Substituting the values we have,

  $-120=-\frac{1080q_0*143.6*210*\left|{10}^3\right|}{210*\left|{10}^3\right|*10474432+11*\left|{10}^3\right|*186562133}\to (2)$

  $q_0=15666N/m$

As the top layer of the steel is compressive the negative sign is given in the equation (2)

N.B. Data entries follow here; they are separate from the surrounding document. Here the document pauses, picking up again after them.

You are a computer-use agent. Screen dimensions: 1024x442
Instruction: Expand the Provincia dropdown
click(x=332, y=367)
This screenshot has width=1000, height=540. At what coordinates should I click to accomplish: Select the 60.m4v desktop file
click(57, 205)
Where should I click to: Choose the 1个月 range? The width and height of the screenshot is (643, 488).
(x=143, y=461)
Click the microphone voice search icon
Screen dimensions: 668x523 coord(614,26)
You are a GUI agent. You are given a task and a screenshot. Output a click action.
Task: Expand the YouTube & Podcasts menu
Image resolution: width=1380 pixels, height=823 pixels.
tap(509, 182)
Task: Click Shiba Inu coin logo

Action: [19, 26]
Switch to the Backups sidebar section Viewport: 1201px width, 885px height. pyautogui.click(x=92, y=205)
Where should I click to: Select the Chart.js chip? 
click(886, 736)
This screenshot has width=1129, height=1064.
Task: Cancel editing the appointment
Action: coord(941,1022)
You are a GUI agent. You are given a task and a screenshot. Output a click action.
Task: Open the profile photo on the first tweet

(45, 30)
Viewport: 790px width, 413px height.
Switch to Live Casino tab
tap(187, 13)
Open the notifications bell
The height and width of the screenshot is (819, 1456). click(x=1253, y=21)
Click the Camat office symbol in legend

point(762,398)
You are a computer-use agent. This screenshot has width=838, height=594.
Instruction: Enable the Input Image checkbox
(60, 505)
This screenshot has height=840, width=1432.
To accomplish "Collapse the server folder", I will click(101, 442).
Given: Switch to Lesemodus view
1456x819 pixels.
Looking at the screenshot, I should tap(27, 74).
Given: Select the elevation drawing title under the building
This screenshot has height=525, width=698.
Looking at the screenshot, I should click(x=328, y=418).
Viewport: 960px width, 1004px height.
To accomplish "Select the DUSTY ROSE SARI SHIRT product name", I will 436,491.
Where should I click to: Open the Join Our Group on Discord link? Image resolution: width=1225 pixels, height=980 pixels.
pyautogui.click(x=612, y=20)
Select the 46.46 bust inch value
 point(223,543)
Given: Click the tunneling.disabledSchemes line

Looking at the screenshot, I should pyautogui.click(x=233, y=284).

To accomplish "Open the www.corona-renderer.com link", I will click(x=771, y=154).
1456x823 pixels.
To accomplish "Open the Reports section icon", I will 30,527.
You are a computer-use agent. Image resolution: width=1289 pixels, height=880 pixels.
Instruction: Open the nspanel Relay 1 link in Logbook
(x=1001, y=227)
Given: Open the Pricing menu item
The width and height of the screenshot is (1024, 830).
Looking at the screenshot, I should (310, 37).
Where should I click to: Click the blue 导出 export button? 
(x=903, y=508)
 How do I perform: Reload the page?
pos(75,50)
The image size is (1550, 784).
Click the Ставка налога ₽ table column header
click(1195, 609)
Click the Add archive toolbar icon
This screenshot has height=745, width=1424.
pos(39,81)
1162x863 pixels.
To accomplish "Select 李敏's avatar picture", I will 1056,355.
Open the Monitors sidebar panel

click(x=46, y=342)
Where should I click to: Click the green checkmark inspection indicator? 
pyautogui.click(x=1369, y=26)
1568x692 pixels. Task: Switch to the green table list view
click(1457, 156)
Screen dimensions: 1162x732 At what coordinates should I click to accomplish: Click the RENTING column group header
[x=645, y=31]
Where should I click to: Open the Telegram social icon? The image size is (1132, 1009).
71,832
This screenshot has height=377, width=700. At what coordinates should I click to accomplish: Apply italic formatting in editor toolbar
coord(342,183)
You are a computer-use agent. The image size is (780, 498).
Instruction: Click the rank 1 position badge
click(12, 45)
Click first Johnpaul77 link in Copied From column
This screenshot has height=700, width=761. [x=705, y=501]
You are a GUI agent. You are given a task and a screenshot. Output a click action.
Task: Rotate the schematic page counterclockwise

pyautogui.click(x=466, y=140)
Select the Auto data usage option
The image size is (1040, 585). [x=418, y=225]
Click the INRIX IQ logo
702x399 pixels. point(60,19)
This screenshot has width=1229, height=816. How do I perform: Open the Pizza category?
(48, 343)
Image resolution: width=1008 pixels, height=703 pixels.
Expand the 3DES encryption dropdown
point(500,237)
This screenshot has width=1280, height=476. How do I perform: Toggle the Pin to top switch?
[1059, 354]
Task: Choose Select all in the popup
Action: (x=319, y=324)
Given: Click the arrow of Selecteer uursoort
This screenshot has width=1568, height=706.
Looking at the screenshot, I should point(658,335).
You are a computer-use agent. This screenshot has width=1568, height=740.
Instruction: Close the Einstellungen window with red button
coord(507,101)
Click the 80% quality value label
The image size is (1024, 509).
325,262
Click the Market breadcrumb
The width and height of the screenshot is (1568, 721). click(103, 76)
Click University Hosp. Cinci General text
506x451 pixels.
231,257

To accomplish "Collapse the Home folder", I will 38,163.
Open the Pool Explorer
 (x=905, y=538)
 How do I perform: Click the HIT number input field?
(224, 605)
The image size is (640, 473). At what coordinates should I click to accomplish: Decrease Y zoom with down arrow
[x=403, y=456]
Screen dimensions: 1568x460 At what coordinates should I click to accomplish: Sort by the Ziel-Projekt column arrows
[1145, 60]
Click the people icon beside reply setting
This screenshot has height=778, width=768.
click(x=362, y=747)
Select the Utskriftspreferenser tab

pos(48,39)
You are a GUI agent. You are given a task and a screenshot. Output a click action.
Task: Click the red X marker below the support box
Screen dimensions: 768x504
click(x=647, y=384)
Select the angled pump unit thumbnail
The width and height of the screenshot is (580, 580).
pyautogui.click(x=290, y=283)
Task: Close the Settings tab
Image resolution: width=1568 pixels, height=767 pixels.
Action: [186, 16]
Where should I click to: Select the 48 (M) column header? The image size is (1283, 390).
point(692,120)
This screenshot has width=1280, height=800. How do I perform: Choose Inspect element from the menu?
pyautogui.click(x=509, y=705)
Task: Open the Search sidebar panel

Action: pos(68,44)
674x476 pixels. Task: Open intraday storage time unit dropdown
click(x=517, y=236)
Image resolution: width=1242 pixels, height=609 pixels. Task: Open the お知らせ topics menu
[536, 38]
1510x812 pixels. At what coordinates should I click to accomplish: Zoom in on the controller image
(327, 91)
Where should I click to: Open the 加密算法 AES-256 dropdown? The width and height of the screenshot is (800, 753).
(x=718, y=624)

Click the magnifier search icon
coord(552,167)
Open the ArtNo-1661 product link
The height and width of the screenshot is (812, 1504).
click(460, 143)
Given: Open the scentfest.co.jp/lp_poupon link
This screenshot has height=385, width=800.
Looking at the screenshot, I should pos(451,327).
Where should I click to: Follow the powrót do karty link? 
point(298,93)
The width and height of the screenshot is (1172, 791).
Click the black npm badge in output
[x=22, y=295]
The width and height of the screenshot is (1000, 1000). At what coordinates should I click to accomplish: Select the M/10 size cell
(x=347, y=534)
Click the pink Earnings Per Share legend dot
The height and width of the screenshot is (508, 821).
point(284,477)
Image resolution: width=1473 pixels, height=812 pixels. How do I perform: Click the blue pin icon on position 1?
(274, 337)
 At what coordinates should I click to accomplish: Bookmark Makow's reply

The equation of the flexural stress at the maximum of the steel that has the bottom layer,

  ${\sigma }_{bs}=-\frac{M\left(-h_2\right)E_s}{E_s{I}_s+E_w{I}_w}$

  $\begin{array}{l}120=-\frac{1080q_0{E}_s}{E_s{I}_s+E_w{I}_w}\\ -120=-\frac{1080q_0*\left(-(280-143.6)\right)*210*\left|{10}^3\right|}{210*\left|{10}^3\right|*10474432+11*\left|{10}^3\right|*186562133}\to (3)\end{array}$

  $q_0=16493N/m$

The equation of the flexural stress at the maximum of the wood that has the top layer,

  ${\sigma }_{tw}=-\frac{M\left(h_1\right)E_w}{E_s{I}_s+E_w{I}_w}$

  $-7=-\frac{1080q_0*143.6*11*\left|{10}^3\right|}{210*\left|{10}^3\right|*10474432+11*\left|{10}^3\right|*186562133}\to (4)$

  $q_0=17446N/m$

The equation of the flexural stress at the maximum of the wood that has the bottom layer,

  ${\sigma }_{bw}=-\frac{M\left(-(280-h_1)\right)E_w}{E_s{I}_s+E_w{I}_w}$

  $7=-\frac{1080q_0*\left(-(280-143.6)\right)*11*\left|{10}^3\right|}{210*\left|{10}^3\right|*10474432+11*\left|{10}^3\right|*186562133}\to (5)$

  $q_0=18367N/m$

The load with the lowest magnitude is selected from the equations (2), (3), (4), (5)

  $q_0=15666N/m\approx 15.6kN/m$

Conclusion:

Thus, the peak maximum load intensity is calculated by substituting section areas in equation 1.